Gene prediction and annotation
Genes in the three BACs (LAR, TCS, and TS) were predicted. These three genes were the key enzyme genes in characteristic metabolic pathways of tea plants. The results showed that there are 30 predicted gene models in each BAC clone. The gene span was estimated to be 3.93 kb per gene (Supplementary Table S5). BLAST top hits analysis using the predicted gene sequences in the BACs (Supplementary Figs. S3a) and the whole BAC end sequences as queries (Supplementary Fig. S3b) showed an absolute predominance to Vitis vinifera. These observations were consistent with the results of previous studies, in which unigenes of tea transcriptomes were reported to have the highest homology to genes of V. vinifera (Wu et al. 2014; Zhang et al. 2015). In GO classification, “metabolic and cellular process” was the most common functional sub-category in the category “biology process” for both BESs and BACs. For BESs, the sub-category “catalytic function” exceeded “binding function” under the category “molecular function.” For the category “cell component,” “cell function” was more common than the others (Supplementary Fig. S4).
Promoters analysis of LAR, TCS, and TS
Some important elements that make up core promoter such as TATA box and CAAT box were identified in LAR, TCS, and TS. Additionally, a larger number of light-responsive cis-acting elements such as ATCT-motif, Box 4, G-Box, GT1, GTGGC-motif, MRE, TCT-motif, chs-Unit 1 m 1, 3-AF1 binding site, Box I, CATT-motif, TCCC-motif (Figs. 5, 6, and7) were identified in LAR, TCS, and TS. According to previous reports, the biosynthesis of catechins (Wang et al. 2012; Jin et al. 2016), caffeine (Chen. 2010; Liu et al. 2013a), and theanine (Matsuura and Kakuda 1990) were greatly influenced by light. Additionally, many regulatory elements involved in binding site of MeJA-responsiveness and ethylene-responsive were also identified. There were also several cis-regulatory elements such as ARE, TC-rich repeats, GC-box, HSE, LTR, MBS, Box-W1, and TCA-element, which served as a putative binding sites for specific TFs in response to biotic and abiotic stresses.
Alternative splicing (AS) analysis of LAR, TCS, and TS
The process of AS can be spliced in different patterns to produce different mRNA structurally and functionally. AS may be one of mechanisms that accounts for the greater macromolecular and cellular complexity in higher living organisms. Every conceivable pattern of alternative splicing is found in nature, and the main types of alternative splicing including intron retention, alternative 3′ splice sites, alternative 5′ splice sites and exon skipping. We obtained four alternative 5′ splice sites and two alternative 3′ splice sites in LAR gene. Moreover, there are two alternative 5′ splice sites and one intron retention in TCS gene. In addition, more AS types in TS, we found three alternative 3′ splice sites, three intron retention and one exon skipping (Fig. 8). To experimentally confirm the accuracy of the identified AS analysis, primers were designed for PCR amplification. The results showed that size of the fragments and the bands on the agarose gel and capillary electrophoresis were mostly consistent with the alternative splicing isoforms (Fig. 9).
Discussion
Most studies have focused on investigating metabolic genes (Liu et al. 2012; Wang et al. 2014b) and the transcriptome (Jia et al. 2015; Zhang et al. 2015) of C. sinensis. In this study, we constructed a high quality, publicly available BAC library for C. sinensis. The average insert size of C. sinensis BAC clones was 113 kb, representing approximately 6.2-fold overage of the C. sinensis genome (2940 Mb) (Huang et al. 2013).

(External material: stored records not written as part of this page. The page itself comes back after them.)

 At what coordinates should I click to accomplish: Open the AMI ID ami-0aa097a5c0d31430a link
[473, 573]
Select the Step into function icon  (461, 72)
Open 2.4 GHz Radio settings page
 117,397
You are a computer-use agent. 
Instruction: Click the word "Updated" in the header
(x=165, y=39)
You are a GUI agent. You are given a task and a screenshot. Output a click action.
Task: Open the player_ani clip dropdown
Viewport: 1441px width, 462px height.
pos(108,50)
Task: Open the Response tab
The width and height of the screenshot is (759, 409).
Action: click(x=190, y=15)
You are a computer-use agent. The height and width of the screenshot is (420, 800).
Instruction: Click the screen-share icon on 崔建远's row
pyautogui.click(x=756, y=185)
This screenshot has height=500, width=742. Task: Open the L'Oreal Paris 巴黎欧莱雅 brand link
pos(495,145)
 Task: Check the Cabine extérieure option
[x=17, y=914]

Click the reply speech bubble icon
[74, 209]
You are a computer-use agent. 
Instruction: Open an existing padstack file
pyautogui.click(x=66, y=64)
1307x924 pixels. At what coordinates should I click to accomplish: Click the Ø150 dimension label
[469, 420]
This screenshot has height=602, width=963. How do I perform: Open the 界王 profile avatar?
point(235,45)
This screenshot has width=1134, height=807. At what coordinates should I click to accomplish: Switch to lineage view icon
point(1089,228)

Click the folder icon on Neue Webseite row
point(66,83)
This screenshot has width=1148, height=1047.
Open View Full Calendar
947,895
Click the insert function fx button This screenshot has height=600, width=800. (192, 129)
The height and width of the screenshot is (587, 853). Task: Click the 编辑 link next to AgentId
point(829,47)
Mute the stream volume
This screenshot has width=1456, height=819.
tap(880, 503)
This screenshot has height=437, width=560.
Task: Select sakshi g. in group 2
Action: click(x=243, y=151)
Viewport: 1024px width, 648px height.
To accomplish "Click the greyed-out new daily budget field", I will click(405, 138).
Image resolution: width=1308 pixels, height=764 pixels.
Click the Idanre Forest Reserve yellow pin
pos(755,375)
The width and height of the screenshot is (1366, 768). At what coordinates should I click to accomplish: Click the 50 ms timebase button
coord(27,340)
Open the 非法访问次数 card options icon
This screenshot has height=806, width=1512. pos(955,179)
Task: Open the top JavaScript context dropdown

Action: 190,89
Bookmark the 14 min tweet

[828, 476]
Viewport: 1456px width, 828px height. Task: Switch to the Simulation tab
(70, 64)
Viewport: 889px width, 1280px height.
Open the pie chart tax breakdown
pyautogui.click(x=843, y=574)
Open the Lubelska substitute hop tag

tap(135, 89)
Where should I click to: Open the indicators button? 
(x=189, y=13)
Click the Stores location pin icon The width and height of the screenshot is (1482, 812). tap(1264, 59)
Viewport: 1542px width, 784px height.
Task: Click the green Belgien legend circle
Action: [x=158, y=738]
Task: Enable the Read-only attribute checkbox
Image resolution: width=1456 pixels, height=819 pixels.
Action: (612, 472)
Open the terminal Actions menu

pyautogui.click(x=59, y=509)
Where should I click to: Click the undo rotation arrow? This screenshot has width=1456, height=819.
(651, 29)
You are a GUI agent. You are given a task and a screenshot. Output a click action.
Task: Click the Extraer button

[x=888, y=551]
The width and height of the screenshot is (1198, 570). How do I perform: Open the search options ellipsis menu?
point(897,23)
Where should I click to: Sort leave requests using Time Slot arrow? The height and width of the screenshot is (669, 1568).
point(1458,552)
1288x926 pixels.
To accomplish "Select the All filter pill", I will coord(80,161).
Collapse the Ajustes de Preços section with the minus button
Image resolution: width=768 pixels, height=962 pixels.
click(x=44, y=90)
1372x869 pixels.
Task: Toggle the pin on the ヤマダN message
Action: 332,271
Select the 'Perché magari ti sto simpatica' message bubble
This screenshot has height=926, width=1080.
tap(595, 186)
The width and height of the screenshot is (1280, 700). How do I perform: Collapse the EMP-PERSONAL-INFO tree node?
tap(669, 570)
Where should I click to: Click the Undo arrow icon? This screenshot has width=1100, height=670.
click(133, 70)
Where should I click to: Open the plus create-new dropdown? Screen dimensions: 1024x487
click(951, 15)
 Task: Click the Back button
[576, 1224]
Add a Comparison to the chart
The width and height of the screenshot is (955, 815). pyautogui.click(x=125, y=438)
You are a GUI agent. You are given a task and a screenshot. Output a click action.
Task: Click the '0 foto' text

For BAC libraries, contaminations of chloroplast and mitochondrial DNA origins are serious problems and the rates are usually used as important indicators for the quality of plant BAC libraries. We sequenced the ends of 384 random clones and did not find any matches to chloroplast and mitochondrial DNA sequences. The rates are lower than those reported for other plant BAC libraries (Anistoroaei et al. 2011; Cao et al. 2014; Feng et al. 2015; Liu et al. 2013b; Xia et al. 2014). The low rate of chloroplast DNA contamination may be attributable to the use of the petal for BAC library construction. The petals of C. sinensis contain few chloroplasts and are thus a good material for BAC library construction. Our sequence data set of BACs and BESs from this library also provided a glimpse into the sequence composition of the tea genome. Plant genomes usually contain large proportions of repeat sequences. For example, the rice genome contains >35% (Li 2005; Wang et al. 2014a) and the maize genome contains >80% of repeat sequences (Schnable et al. 2009). From the limited tea BAC sequences and BESs, we only found 18.21 and 13.42%, respectively, that match the known repeat sequences. This may mean that the tea genome contains a large amount of unknown or genome-specific repeat sequences. A high quality de novo whole-genome sequence of tea is required to reveal the structure and composition of the genome. The tea BAC library provides an important foundation for whole-genome sequencing assembly and annotation during de novo sequencing of the tea genome.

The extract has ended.